Namun nyaris beranggapan bahwa pemuda di hadapannya ini baru saja melecutkan beberapa kebohongan sebagai godaan belaka, seluruh dugaan tersebut kemudian luruh; terpukul rata dalam satu sekon kala Wonwoo berkata, "Anggap saja ini sebagai balas budiku untuk kemarin."
Nara terhenyak.
Apa katanya?
Si Jeon itu menelan saliva, memasukkan dua telapak tangan dalam saku celana seraya menaikkan bahu tak acuh. "Kau sudah mengeluarkan uang dan tenaga untuk membelikanku makananーwalau aku tidak pernah minta. Aku ingin mengganti dengan uang, tapi ..." Ia mendecakkan lidah kikuk, kini rona samar sempat menghampiri pipinya sebelum menukas, "Tapi itu tidak elitーwell, itu kata Seokmin.

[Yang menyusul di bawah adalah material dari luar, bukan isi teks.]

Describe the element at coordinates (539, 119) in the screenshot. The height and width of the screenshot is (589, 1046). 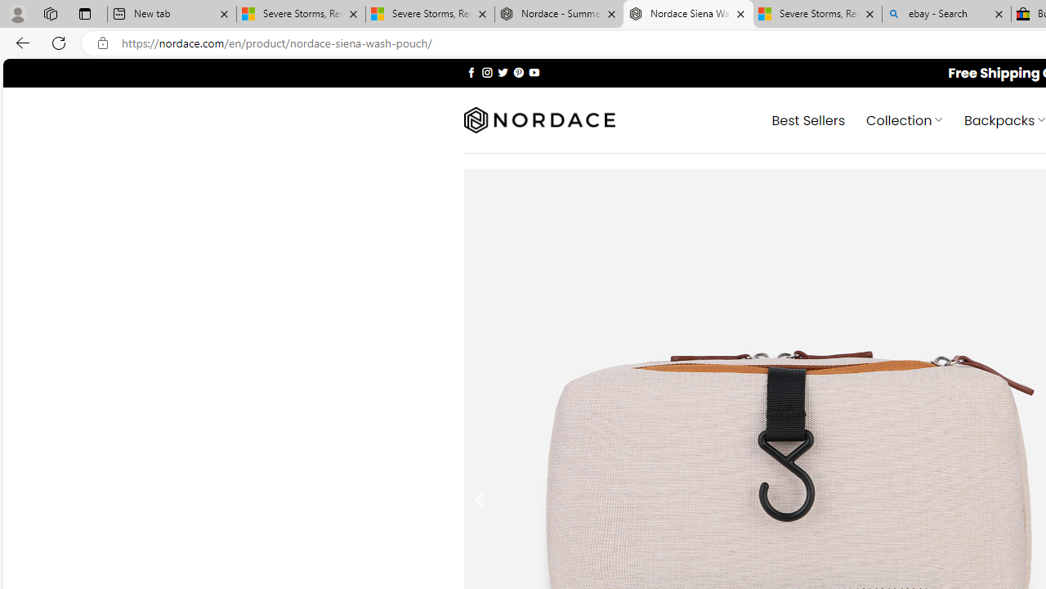
I see `'Nordace'` at that location.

Aku juga tidak mengerti mengapa Si Idiot itu ikut campurーsial. Aku tak seharusnya mengatakan ini padamu."
Melihat lawan bicaranya berkali-kali berdecak dan mengusap tengkuk dengan gerakak kikuk, kini giliran Nara yang tergelak keras-keras. Lee Seokmin mengatakan itu padanya? Pada pemuda keras kepala ini? Serius? "Sudah menjadi budak Seokmin sekarang, huh?" Ia mengangkat satu alis dan tersenyum puas. Barangkali, inilah mengapa manusia tidak bisa menilai seseorang berdasar pada kaver luar saja. Jeon Wonwoo, Sang Preman Kampus yang garang, ditakuti seantreo junior, dan sering membolos ini ternyata takluk kepada sahabatnya, Si Konyol Seokmin.
"Astaga, aku tak percaya pemuda sepertimu mau menuruti nasihat orang. Jadi, kau akan membalas dengan apa? Kencan mahal di restoran mewah?"

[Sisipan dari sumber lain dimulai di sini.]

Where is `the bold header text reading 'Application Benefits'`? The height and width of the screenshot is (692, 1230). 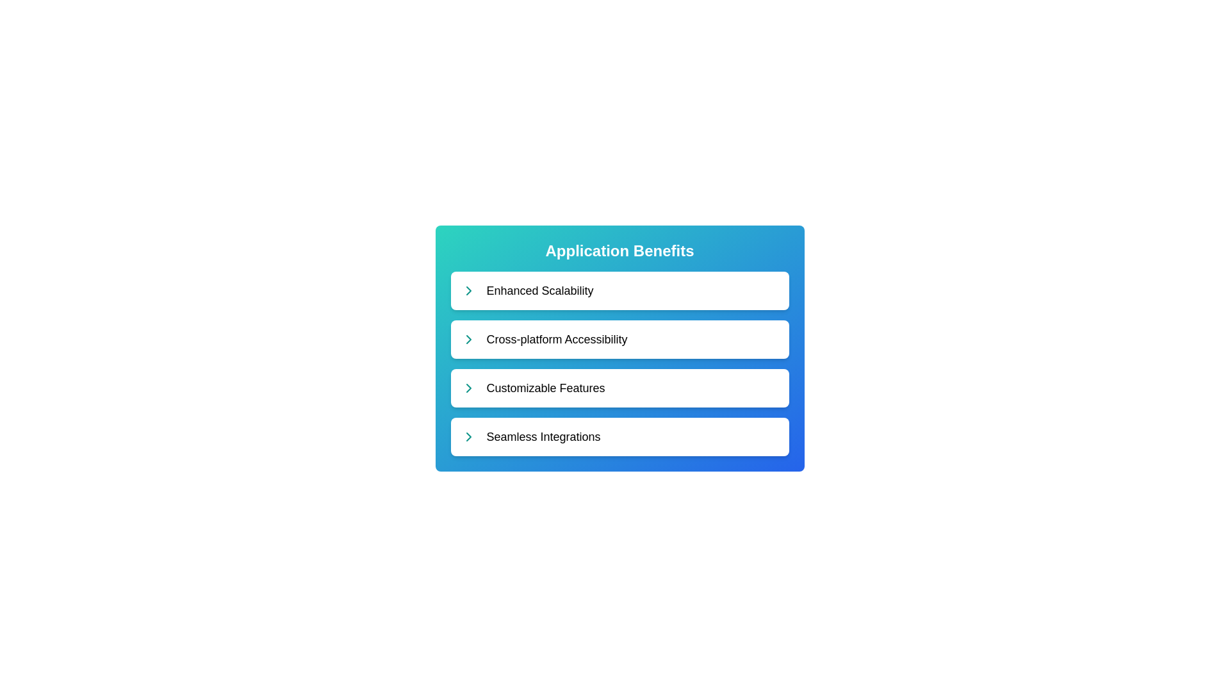 the bold header text reading 'Application Benefits' is located at coordinates (620, 251).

"Memang apa lagi yang kau pikirkan? Menghabiskan sisa malam di hotel bintang lima?" Wonwoo menggigit bibir bawah dengan kerlingan mesum. "Tidak masalah. Rasanya sudah lama aku tidak olahraga ranjang."
Ah, serangan kedua. Kali ini dalam bentuk pelecehan verbal. Si gadis hanya memutar bola mata jelak. "Pikiranmu memang sudah penuh dengan hal plus-plus, ya?"
Selanjutnya, Wonwoo tak lagi membalas. Keduanya kemudian melangkah melewati persimpangan menuju trotoar jalan besar. Selepas dari apa yang Nara lihat di gang sepi tadi, kini atmosfir padat kota Seoul kembali terasa nyata. Lalu lalang kendaraan, pejalan kaki yang tergesa, kesibukan beberapa toko dalam menggelar diskon musim semi. Langit biru cerah merekah sempurna. Awan-awan berarak. Bunga sakura tersenyum indah.
Wonwoo kemudian melangkah masuk dalam satu rumah makan kecil di ujung jalanーtepat beberapa gang dari persimpangan tadi. Nyaris untuk beberapa alasan, Nara menemukan napasnya tertahan sempurna kala irisnya mengupas satu per satu dekorasi bangunan tersebut. Satu palang bambu besar dengan kaligrafi hangeul terpampang dekat gerbang kayu. Di dalamnya, berdiri kokoh satu bangunan yang didesain menyerupai hanok; pinggiran atap melengkung, cerobong asap yang Nara yakin merupakan dekorasi semata, pula hamparan rumput hijau disertai jalan setapak berbatu yang mengarah pada pintu masuk.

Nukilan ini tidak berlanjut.